Raw records:

● ● ● ● ●

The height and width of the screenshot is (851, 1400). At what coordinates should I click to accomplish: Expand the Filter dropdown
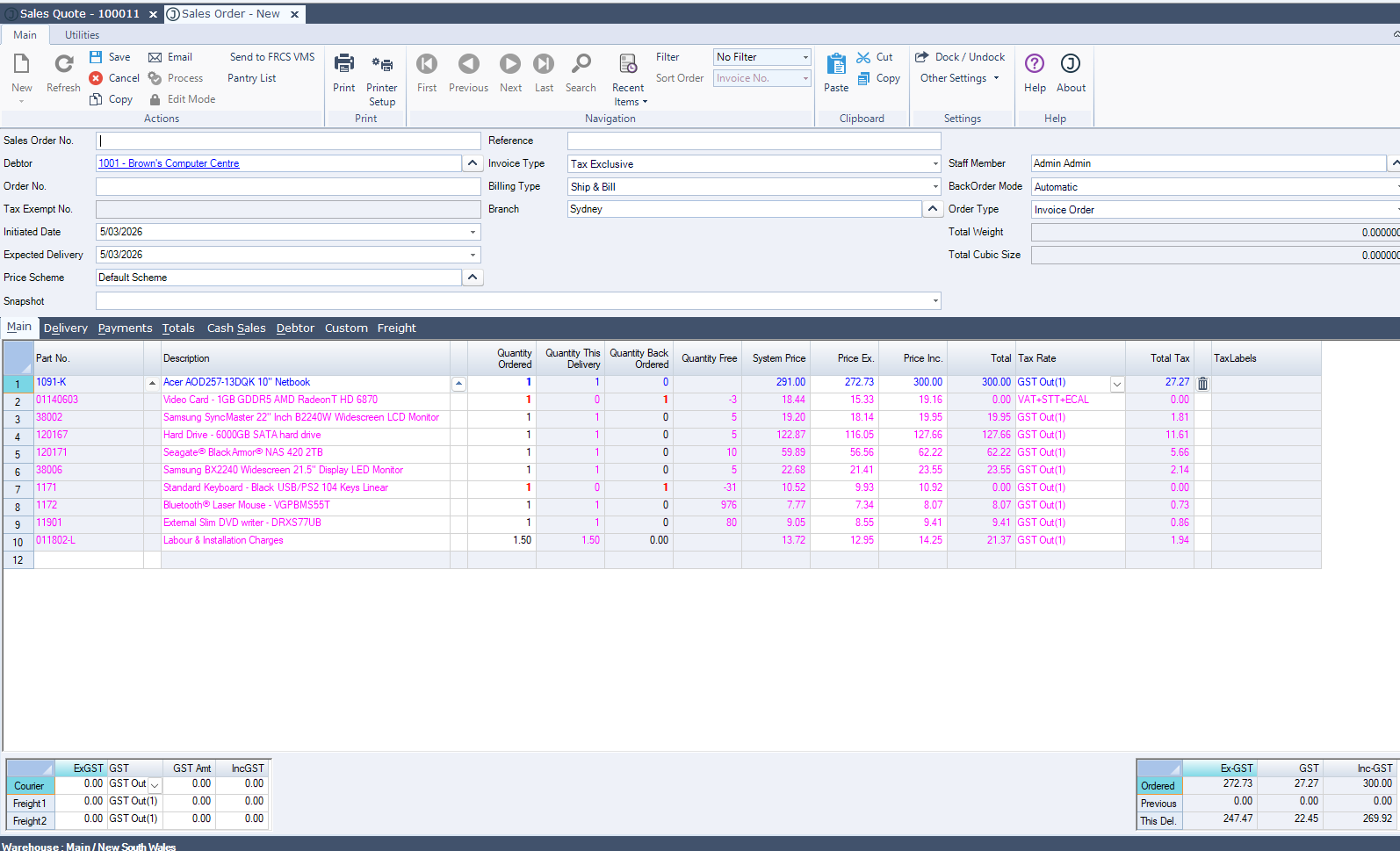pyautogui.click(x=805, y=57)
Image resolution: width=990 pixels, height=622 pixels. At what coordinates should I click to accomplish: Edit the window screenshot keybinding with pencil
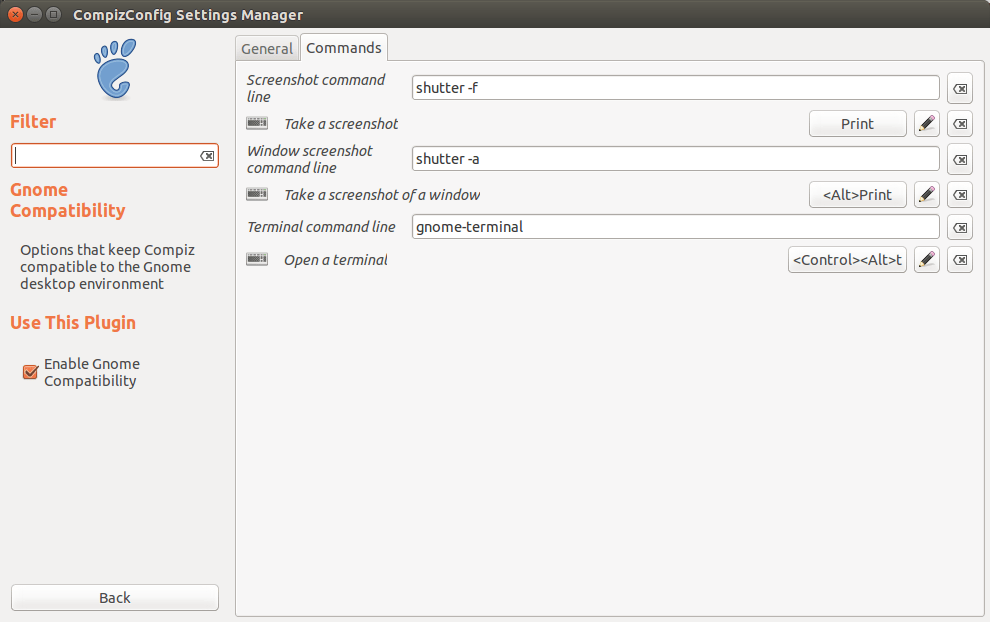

● ● ● ● ●

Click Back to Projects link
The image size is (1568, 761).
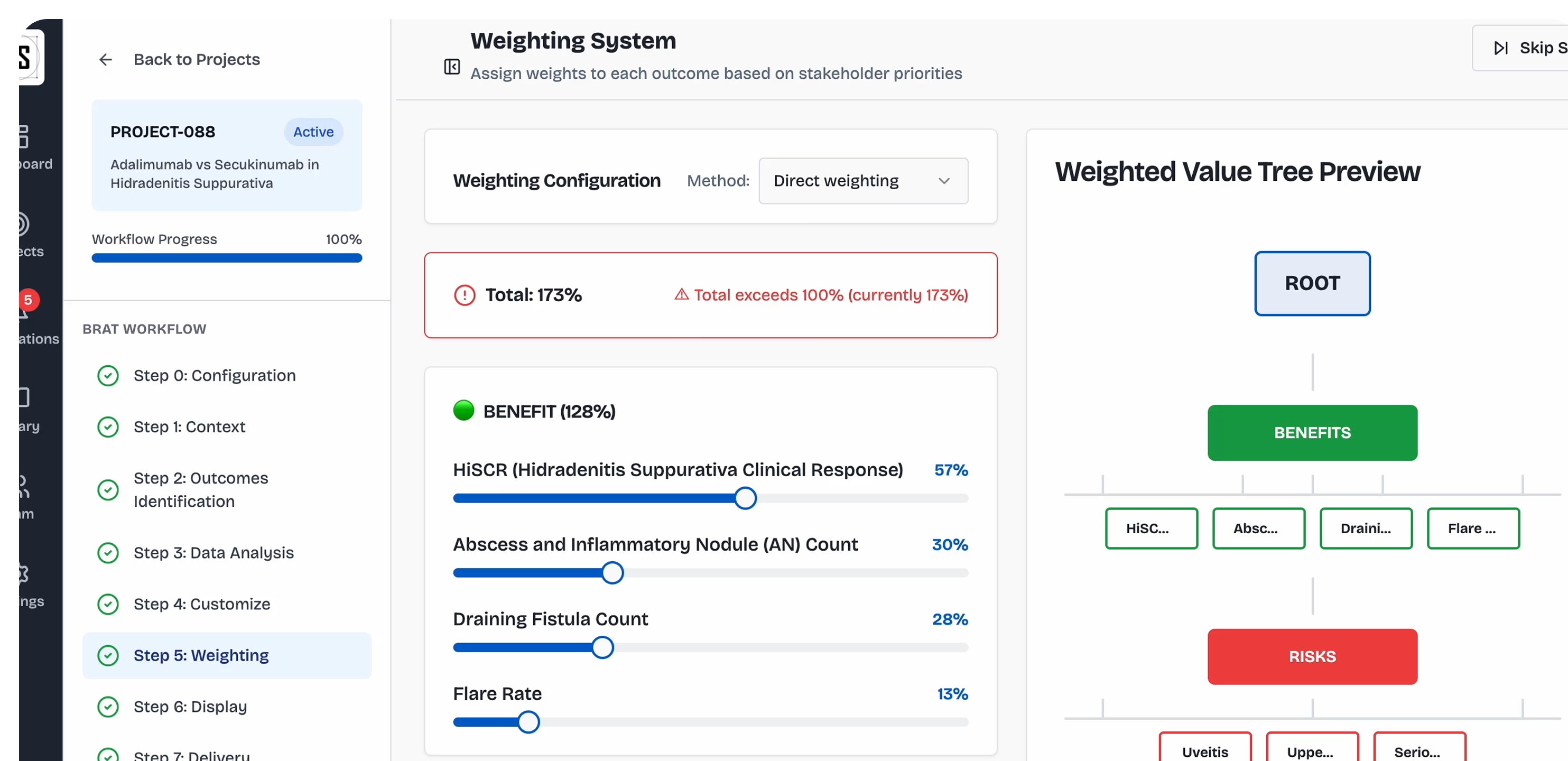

● ● ● ● ●

Exercise details: Rescale the listing between the line containing "The height and" and the line containing "Image resolution: width=990", both included. Give these lines again, requests included and pictures omitted, with every click coordinate in the answers multiplied by 1.4 and rounded to a whole number, halves rounded up.

Right answer:
The height and width of the screenshot is (851, 1400). At what coordinates should I click to accomplish: Expand the Filter dropdown
pyautogui.click(x=1127, y=80)
Image resolution: width=990 pixels, height=622 pixels. At what coordinates should I click to accomplish: Edit the window screenshot keybinding with pencil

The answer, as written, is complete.